Se ad esempio confrontiamo il cinema italiano con quello francese, noteremo una componente da noi quasi assente: il coraggio. Il cinema italiano deperisce per mancanza di coraggio. Idem dicasi per la televisione, dove funzionari di nomina strettamente partitica dettano legge incontrastati obbligando l’inerme spettatore a subire una programmazione sempre uguale. Sa perché? Perché da noi vige  la forma più perfida di censura: l’autocensura. Metta il caso che si volesse realizzare una pellicola o un programma tv critici del Presidente Napolitano. Crede che qualcuno li finanzierebbe? In America Michael Moore l’ha fatto ed è stato premiato. Qui sei premiato se sei un conformista. Nel 1978 ho firmato un film contro il potere politico di allora, “Forza Italia!”. Non ho più lavorato in Italia per oltre vent’anni. Liberare il cinema e la televisione dalla politica, questa dovrebbe essere la sua vera mission. Siamo all’assurdo che se vuoi vedere una fiction sui Borgia devi sintonizzarti sui canali americani.

Occorre prendere atto che non è più tempo di provvedimenti tampone: un po’ di soldi al FUS, un tax credit qua, un aiuto alle sale là, qualche tentativo contro la pirateria… Tutti placebo per la salute del malato che ritardano di poco la cancrena. Palliativi utili solo alla casta cinetelevisiva, un centinaio di persone che lucrano alle spalle di migliaia di giovani talenti lasciati fuori dalla porta. Con l’avvento di Internet nulla sarà più come prima. Siamo nel mezzo di una rivoluzione industriale, ma mentre gli altri paesi si stanno equipaggiando, noi siamo fermi al secolo scorso. La “fiamma dell’innovazione”, come ha spiegato a Obama Enrico Moretti, l’economista italiano riparato a Berkeley, è ciò che fa la differenza. Eppure in Italia non spendiamo un euro in sviluppo e ricerca, due parole sconosciute ai suoi predecessori. Le dice niente che Steve Jobs con i ricavi della Apple si sia comprato la Disney? Basti pensare che la sola riforma di sistema che ha toccato il cinema italiano risale al 1962, quando ancora non esisteva il digitale. Come si può pensare di equipaggiarci navigando a vista, senza un radicale ripensamento? Certo non è impresa facile affrancarsi dallo strapotere della politica, come non lo è pensare in grande facendo parte di un governo associato a un condannato. Tuttavia almeno si può cominciare. Altri paesi europei lo hanno fatto introducendo norme contro la discrezionalità e in favore di automatismi uguali per tutti. E facendo pagare i provider come le varie Telecom, che rappresentano la lobby più agguerrita contro i diritti degli autori.
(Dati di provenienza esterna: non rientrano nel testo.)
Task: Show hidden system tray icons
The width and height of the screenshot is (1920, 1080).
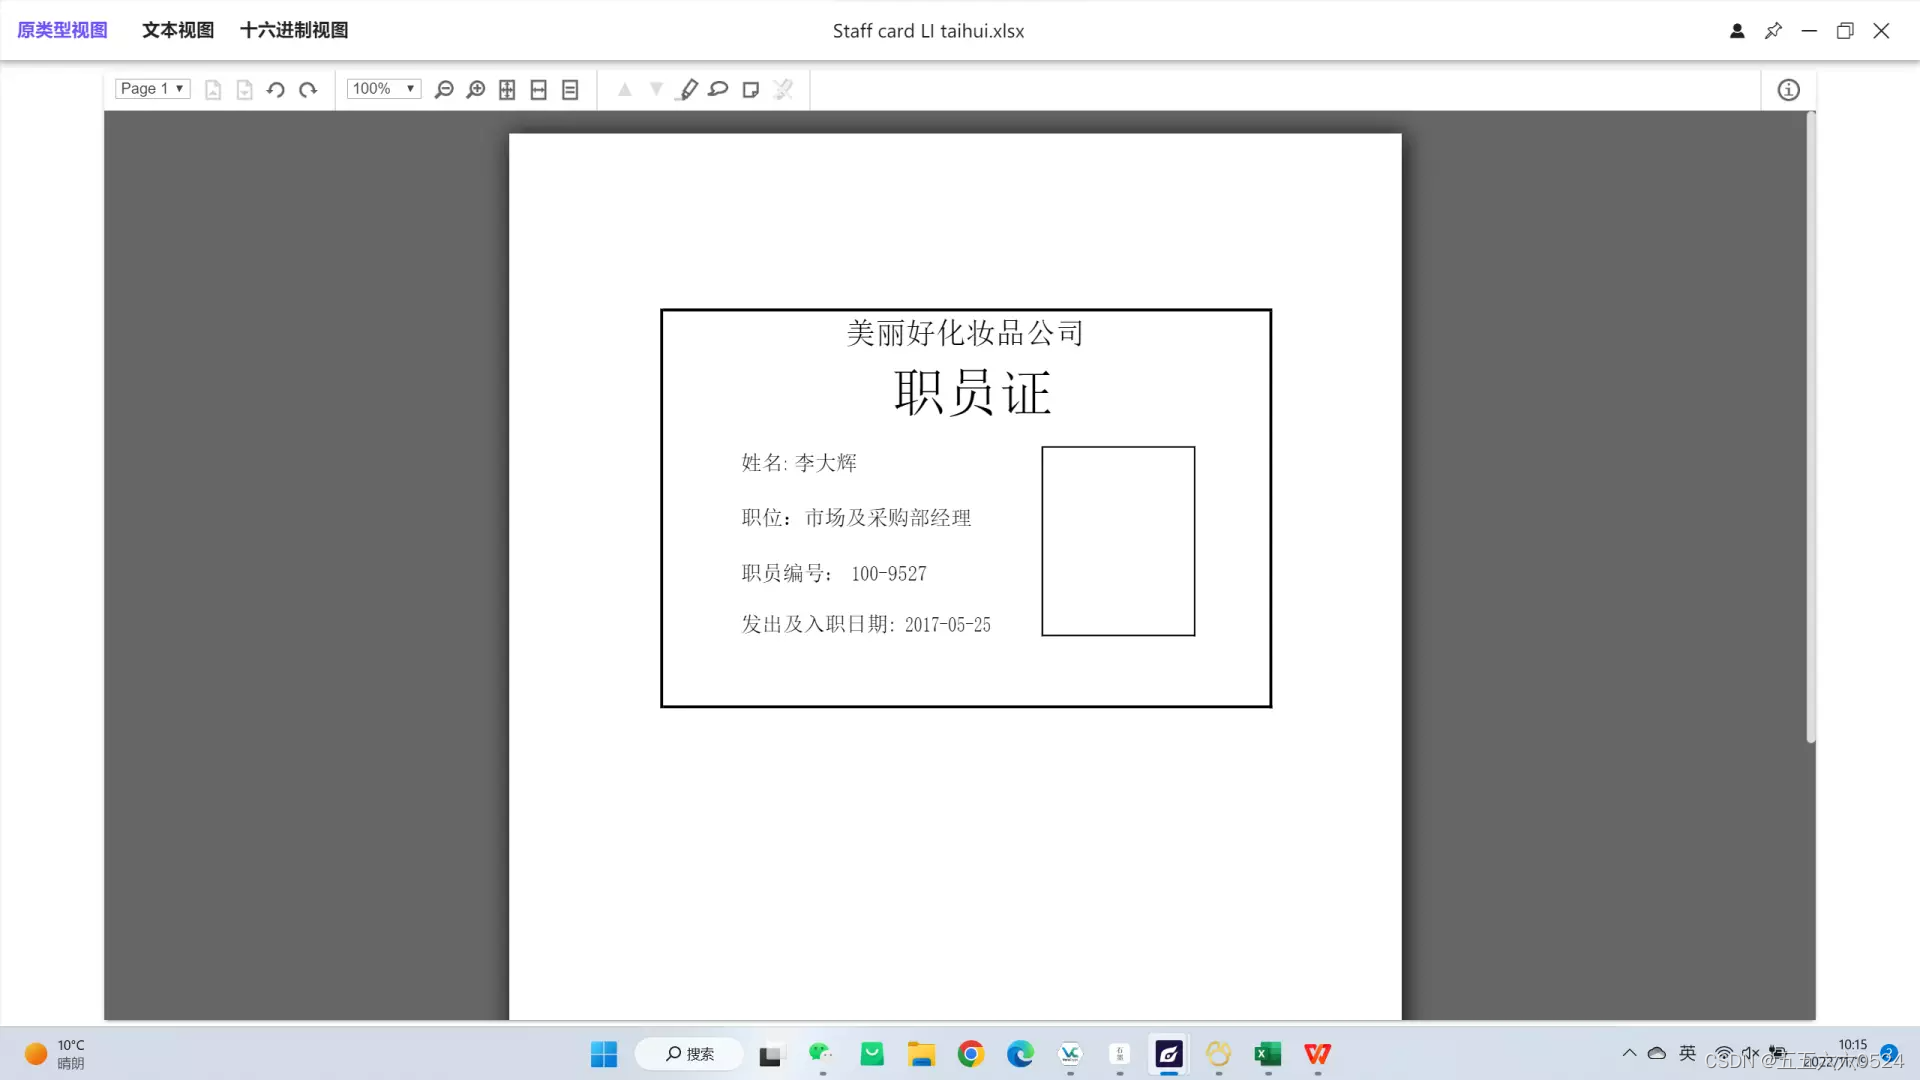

Come diceva Don Abbondio, se uno il coraggio non ce l’ha, non se lo può dare. I suoi predecessori più recenti ne hanno mostrato zero e se mai verranno ricordati lo saranno con la qualifica di ministri inutili. L’augurio è che lei venga ricordato per avere invertito la rotta. So che dopo Venezia chiamerà a raccolta gli Stati generali della cultura. Sarebbe bello se già a Venezia annunciasse i primi passi verso la svolta. Non avrebbe nulla da perdere, ma tantissimo da  guadagnare. E tutti noi con lei.